Instructions for the task >>
Your answer should consist of each line from the data below that contains "list".

━━━━━━━━━━━━━━━━━━━━

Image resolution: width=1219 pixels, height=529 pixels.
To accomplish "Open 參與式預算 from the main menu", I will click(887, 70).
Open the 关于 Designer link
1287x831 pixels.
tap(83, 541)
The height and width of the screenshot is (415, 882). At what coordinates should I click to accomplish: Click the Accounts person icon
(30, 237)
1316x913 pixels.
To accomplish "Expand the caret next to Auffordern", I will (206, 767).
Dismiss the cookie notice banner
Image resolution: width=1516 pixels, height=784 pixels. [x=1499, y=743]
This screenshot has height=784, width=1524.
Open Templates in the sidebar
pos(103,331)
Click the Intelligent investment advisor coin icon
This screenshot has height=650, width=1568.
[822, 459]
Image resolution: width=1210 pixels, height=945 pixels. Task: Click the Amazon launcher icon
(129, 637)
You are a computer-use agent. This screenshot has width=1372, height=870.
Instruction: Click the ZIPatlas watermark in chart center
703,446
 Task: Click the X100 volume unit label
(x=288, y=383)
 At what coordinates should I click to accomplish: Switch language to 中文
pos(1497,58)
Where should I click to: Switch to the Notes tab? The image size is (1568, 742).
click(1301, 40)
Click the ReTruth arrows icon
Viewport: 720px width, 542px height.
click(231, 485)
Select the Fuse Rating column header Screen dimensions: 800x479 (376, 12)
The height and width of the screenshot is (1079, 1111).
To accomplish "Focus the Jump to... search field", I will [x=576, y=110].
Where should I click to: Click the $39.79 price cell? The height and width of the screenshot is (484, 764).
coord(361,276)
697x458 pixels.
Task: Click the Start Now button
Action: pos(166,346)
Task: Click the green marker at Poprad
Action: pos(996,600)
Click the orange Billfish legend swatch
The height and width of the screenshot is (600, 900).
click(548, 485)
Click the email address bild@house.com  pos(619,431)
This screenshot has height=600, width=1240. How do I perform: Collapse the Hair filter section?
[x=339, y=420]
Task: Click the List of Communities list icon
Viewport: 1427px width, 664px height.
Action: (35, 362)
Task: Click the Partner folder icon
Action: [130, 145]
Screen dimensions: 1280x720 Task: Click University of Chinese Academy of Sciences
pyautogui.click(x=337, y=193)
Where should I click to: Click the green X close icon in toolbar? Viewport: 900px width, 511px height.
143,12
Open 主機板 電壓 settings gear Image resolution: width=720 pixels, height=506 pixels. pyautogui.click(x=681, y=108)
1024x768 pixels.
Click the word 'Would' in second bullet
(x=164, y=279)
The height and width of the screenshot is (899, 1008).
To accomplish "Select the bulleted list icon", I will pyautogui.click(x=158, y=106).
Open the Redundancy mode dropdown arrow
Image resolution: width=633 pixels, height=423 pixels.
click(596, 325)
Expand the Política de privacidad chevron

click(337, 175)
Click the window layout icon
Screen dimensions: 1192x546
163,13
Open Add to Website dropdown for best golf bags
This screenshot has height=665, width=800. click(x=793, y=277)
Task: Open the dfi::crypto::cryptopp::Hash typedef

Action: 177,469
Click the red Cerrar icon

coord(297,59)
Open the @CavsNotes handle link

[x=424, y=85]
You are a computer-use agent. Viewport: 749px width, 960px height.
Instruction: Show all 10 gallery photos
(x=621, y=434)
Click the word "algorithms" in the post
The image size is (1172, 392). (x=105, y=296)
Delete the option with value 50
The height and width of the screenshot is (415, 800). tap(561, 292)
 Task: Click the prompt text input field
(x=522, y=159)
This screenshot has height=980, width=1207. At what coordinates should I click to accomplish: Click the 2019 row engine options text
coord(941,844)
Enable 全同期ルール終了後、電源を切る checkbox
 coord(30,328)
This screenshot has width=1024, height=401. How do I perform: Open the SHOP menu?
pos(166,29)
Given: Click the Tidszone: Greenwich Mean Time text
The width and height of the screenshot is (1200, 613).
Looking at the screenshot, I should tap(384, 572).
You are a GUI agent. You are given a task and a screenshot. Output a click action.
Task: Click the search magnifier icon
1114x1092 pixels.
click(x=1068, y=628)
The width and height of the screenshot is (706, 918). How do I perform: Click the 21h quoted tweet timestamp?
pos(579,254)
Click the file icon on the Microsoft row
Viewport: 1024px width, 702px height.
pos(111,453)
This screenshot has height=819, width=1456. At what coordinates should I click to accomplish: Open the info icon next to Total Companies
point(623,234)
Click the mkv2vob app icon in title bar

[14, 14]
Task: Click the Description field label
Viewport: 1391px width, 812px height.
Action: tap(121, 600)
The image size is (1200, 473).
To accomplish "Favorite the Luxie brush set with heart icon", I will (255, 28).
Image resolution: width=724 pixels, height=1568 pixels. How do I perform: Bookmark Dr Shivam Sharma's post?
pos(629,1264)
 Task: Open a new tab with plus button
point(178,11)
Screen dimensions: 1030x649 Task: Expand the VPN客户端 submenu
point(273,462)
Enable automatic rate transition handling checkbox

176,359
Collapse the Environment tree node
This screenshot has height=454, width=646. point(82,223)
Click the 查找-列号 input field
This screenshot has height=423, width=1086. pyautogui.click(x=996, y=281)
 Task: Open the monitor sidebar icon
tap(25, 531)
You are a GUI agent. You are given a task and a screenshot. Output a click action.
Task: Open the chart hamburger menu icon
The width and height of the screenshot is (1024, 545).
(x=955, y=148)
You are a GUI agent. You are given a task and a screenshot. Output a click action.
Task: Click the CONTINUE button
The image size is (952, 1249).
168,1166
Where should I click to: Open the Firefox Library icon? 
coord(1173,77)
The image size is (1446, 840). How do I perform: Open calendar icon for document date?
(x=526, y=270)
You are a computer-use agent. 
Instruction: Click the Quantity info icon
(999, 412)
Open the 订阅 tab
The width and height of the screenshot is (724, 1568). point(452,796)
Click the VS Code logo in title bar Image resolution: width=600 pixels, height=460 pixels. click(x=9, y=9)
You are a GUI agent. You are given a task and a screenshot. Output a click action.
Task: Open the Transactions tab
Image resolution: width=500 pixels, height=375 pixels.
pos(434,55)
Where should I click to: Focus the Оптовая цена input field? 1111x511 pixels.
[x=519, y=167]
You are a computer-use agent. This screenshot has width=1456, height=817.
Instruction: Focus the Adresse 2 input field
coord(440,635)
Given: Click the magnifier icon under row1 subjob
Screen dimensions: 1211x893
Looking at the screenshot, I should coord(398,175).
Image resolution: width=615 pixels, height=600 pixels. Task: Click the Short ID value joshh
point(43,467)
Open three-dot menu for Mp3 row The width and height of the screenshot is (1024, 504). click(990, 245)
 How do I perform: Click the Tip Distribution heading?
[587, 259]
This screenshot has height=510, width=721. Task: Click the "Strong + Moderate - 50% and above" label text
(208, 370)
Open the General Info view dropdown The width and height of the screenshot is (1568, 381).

━━━━━━━━━━━━━━━━━━━━

Written response >>
Task: Click the List of Communities list icon
To accomplish "Select the bulleted list icon", I will pyautogui.click(x=158, y=106).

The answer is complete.